100.0% of residents lived in urban areas, while 0.0% lived in rural areas.

There were 3,358 households in West Perrine, of which 38.9% had children under the age of 18 living in them. Of all households, 33.7% were married-couple households, 18.3% were households with a male householder and no spouse or partner present, and 38.7% were households with a female householder and no spouse or partner present. About 20.5% of all households were made up of individuals and 9.4% had someone living alone who was 65 years of age or older.

There were 3,516 housing units, of which 4.5% were vacant. The homeowner vacancy rate was 0.5% and the rental vacancy rate was 4.5%.

===Demographic estimates===
The 2020 American Community Survey 5-year profile reported 2,131 families residing in the CDP.

===2010 census===
As of the 2010 United States census, there were 9,460 people, 2,843 households, and 2,014 families residing in the CDP.

===2000 census===
As of the census of 2000, there were 8,600 people, 2,642 households, and 2,021 families residing in the CDP. The population density was 4,966.9 PD/sqmi. There were 2,814 housing units at an average density of 1,625.2 /sqmi. The racial makeup of the CDP was 18.92% White (8.6% were Non-Hispanic White), 73.41% African American, 0.28% Native American, 1.20% Asian, 0.07% Pacific Islander, 3.16% from other races, and 2.97% from two or more races. Hispanic or Latino of any race were 16.29% of the population.

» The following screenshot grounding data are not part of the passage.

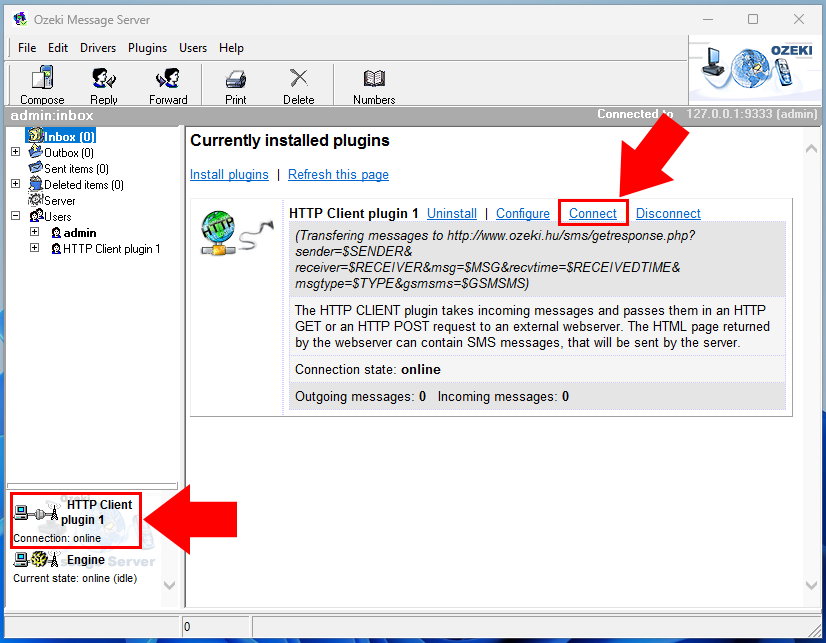The height and width of the screenshot is (643, 826).
Task: Click the Connect link for HTTP Client plugin
Action: coord(592,213)
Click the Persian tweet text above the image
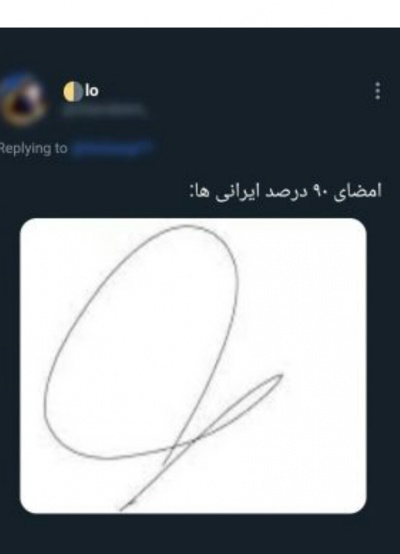Image resolution: width=400 pixels, height=554 pixels. tap(286, 192)
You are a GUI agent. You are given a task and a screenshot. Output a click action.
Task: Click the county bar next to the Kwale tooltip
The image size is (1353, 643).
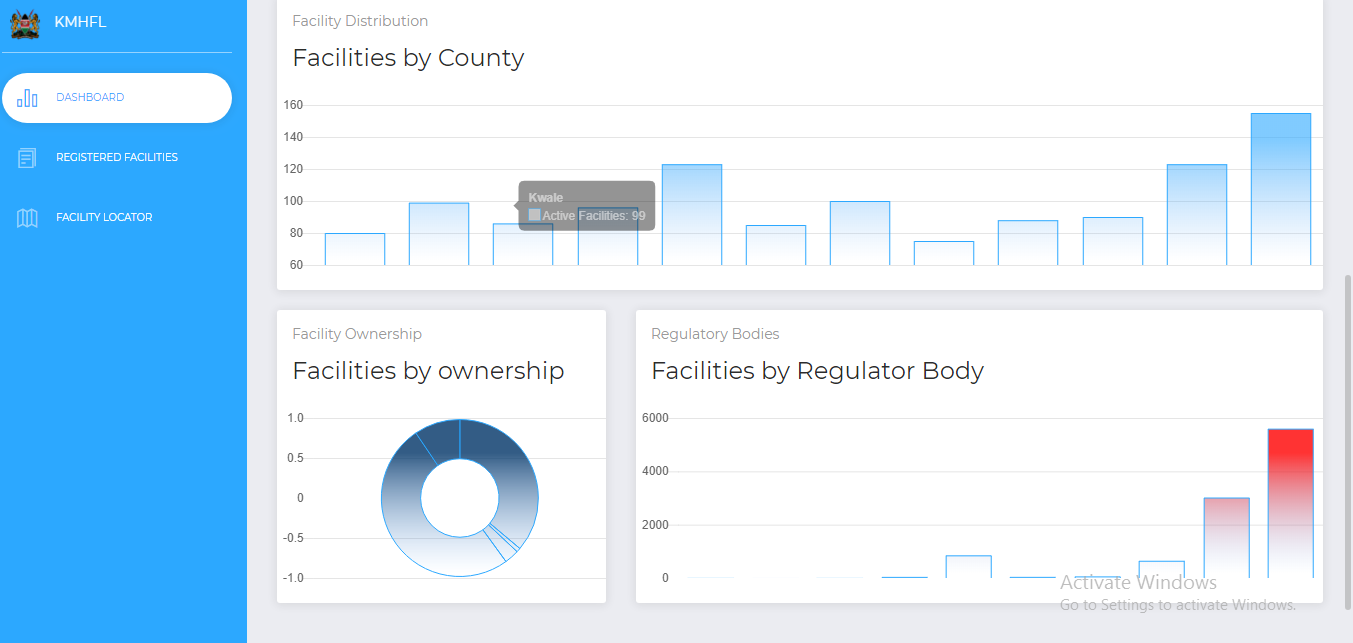coord(439,234)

As of 2000, there were 2,642 households, out of which 39.6% had children under the age of 18 living with them, 36.6% were married couples living together, 31.9% had a female householder with no husband present, and 23.5% were non-families. 19.4% of all households were made up of individuals, and 8.7% had someone living alone who was 65 years of age or older. The average household size was 3.25 and the average family size was 3.71.

In 2000, in the CDP, the population was spread out, with 33.9% under the age of 18, 9.6% from 18 to 24, 27.4% from 25 to 44, 18.9% from 45 to 64, and 10.2% who were 65 years of age or older. The median age was 30 years. For every 100 females, there were 87.9 males. For every 100 females age 18 and over, there were 81.8 males.

In 2000, the median income for a household in the CDP was $28,420, and the median income for a family was $29,987. Males had a median income of $27,383 versus $22,944 for females. The per capita income for the CDP was $12,190. About 30.8% of families and 34.4% of the population were below the poverty line, including 52.1% of those under age 18 and 25.0% of those age 65 or over.

As of 2000, speakers of English as a first language accounted for 79.75% of residents, while Spanish made up 17.78%, and French Creole was the mother tongue of 2.46% of the population.